• Svetlana Shkolnikova

The World Cup is an obsession in North Jersey cradle of American soccer

Every four years, around the time the World Cup kicks off, attendance at Harrison High School takes a dive.

"Tremendous absenteeism,” said Mike Dolaghan, a town councilman, maintenance supervisor for the Harrison school district and soccer aficionado. "I know from past World Cups."

Next come the country flags — propped up in windows, fluttering from cars, draped across shoulders. The streets empty once a game begins.

“This town shuts down,” said Kevin Manjarrez, president of the Harrison Futbol Club, a youth soccer organization. “You don’t see nobody here.
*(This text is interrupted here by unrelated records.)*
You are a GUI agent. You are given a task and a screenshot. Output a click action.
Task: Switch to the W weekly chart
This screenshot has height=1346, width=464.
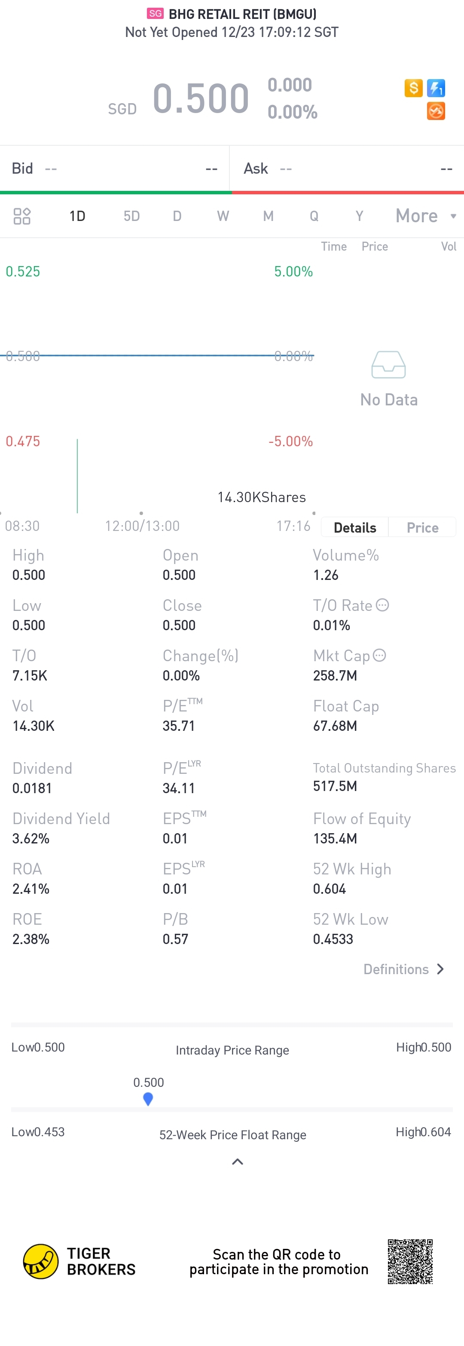(223, 216)
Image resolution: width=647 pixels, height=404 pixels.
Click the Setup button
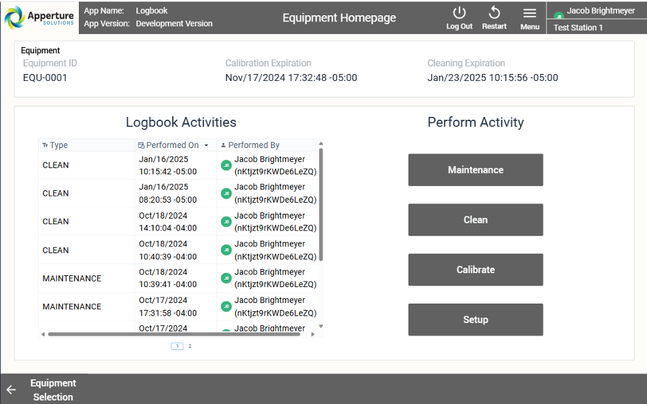coord(476,320)
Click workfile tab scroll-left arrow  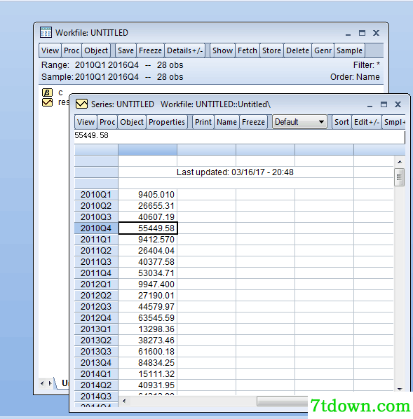(42, 383)
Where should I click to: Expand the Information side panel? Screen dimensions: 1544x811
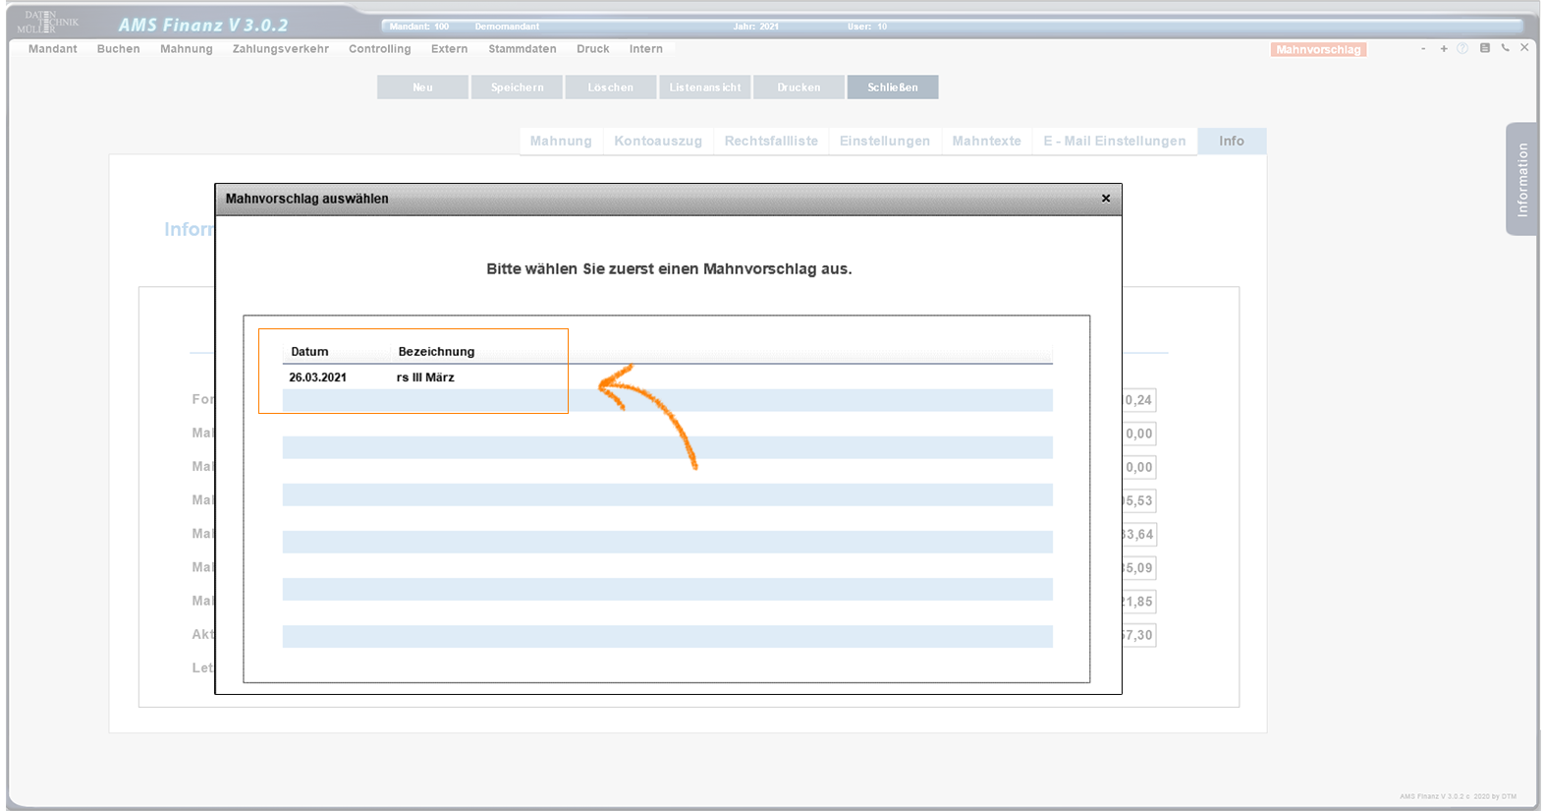pos(1521,179)
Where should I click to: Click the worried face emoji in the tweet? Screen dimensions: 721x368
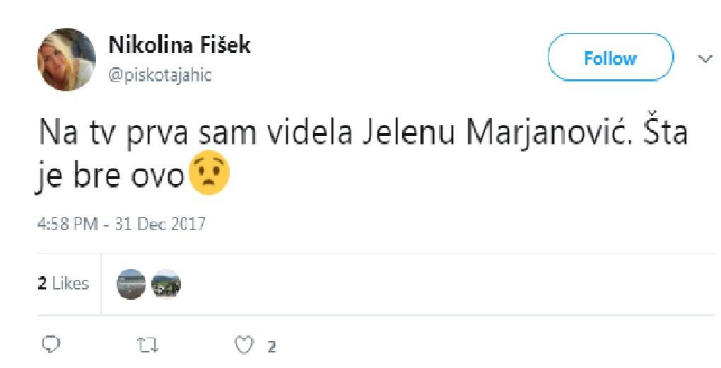pos(209,173)
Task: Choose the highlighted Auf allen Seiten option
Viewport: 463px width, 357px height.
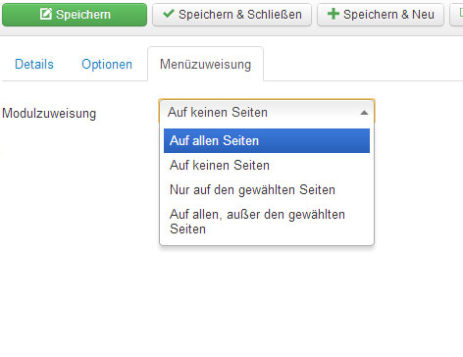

Everyone’s home watching the games.”

In neighboring Kearny, where a street sign once welcomed visitors to "Soccer Town, U.S.A.," the main drag, Kearny Avenue, comes alive after games — particularly when Peru or Colombia wins.

“You just drive around town and everyone's got their flags up," said Michael Mara, coach and treasurer of the Thistle youth soccer club. "I know other towns don't have people riding up and down their main street beeping horns and waving flags."

Other towns don't have the history of Kearny, Harrison or their fellow West Hudson community of East Newark, where these familiar scenes have been playing out since the 2018 World Cup opened in Russia on June 14.

American soccer was born on the banks of the Passaic River in Hudson County, flourished in immigrant enclaves stretching from West Hudson to Newark's Ironbound district, and reigns as the dominant local sport and, some would argue, obsession.